* FRAGMENTO DE PÁGINA:
>>>
A la repentina muerte de Machen, a los 55 años por una neumonía, se produce otra gran controversia dentro del nuevo seminario cuando un grupo que mantenía una fuerte posición premileniarista empezaron a criticar lo que llamaban “las libertades” de algunos profesores y estudiantes de fumar, beber alcohol, bailar, jugar e ir a teatros. “El movimiento” –como se hacían llamar– estaba dirigido por Oliver Buswell, Allan McRae y el fiero joven zelote Carl McIntire, pero atrajeron a estudiantes como Francis Schaeffer, que lo lamentó después grandemente. Al salir fundan el Seminario Teológico de Fe en Wilminton (Delaware), en 1937, y la Iglesia Presbiteriana Bíblica.
<<<
* DATOS MOSTRADOS:
>>>
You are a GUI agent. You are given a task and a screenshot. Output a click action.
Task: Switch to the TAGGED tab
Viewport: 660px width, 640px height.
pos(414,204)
<<<
* EJERCICIOS PROPUESTOS:
(a) Transcribe del fragmento sobre la muerte de Machen el pasaje que va desde "A la repentina" hasta "Iglesia Presbiteriana Bíblica.".
(b) Según el fragmento sobre la muerte de Machen, ¿en qué año y en qué ciudad se fundó el Seminario Teológico de Fe?
El material mostrado forma un conjunto aparte del fragmento.

* RESPUESTAS ESPERADAS:
(a)
A la repentina muerte de Machen, a los 55 años por una neumonía, se produce otra gran controversia dentro del nuevo seminario cuando un grupo que mantenía una fuerte posición premileniarista empezaron a criticar lo que llamaban “las libertades” de algunos profesores y estudiantes de fumar, beber alcohol, bailar, jugar e ir a teatros. “El movimiento” –como se hacían llamar– estaba dirigido por Oliver Buswell, Allan McRae y el fiero joven zelote Carl McIntire, pero atrajeron a estudiantes como Francis Schaeffer, que lo lamentó después grandemente. Al salir fundan el Seminario Teológico de Fe en Wilminton (Delaware), en 1937, y la Iglesia Presbiteriana Bíblica.

(b) En 1937, en Wilminton (Delaware).